▶ [Your instructions] Read through the entries below and copy each line where "pyautogui" turns up.

Records drawn from a dataset
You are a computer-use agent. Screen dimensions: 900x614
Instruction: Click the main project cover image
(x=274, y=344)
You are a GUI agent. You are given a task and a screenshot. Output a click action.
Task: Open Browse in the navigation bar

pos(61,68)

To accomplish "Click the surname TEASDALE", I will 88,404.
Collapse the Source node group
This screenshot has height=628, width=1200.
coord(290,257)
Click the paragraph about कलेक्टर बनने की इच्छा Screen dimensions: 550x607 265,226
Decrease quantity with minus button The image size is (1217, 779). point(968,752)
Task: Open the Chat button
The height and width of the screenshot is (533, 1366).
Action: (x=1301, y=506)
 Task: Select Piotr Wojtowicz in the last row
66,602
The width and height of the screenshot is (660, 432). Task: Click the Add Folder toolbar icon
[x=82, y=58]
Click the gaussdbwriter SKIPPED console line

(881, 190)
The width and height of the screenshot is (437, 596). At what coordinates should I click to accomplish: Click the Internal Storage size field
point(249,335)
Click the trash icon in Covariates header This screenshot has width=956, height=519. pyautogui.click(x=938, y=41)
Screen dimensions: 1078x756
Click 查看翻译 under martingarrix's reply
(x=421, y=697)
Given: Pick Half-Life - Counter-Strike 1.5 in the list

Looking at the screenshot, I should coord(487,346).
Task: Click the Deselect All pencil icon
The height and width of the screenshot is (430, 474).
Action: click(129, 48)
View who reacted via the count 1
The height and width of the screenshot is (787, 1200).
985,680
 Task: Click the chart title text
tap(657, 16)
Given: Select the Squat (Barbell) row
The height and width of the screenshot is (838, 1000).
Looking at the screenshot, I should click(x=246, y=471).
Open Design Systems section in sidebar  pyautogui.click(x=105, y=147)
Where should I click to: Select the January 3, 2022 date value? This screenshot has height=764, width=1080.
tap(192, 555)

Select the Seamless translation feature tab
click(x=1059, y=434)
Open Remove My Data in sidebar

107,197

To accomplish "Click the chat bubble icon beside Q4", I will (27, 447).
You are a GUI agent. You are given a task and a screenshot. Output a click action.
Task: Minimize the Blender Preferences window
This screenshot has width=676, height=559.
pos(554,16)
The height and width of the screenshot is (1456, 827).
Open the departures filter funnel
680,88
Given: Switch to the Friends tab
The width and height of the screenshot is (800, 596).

▶ [Answer to this exercise]
Click the trash icon in Covariates header This screenshot has width=956, height=519. pyautogui.click(x=938, y=41)
Open Design Systems section in sidebar  pyautogui.click(x=105, y=147)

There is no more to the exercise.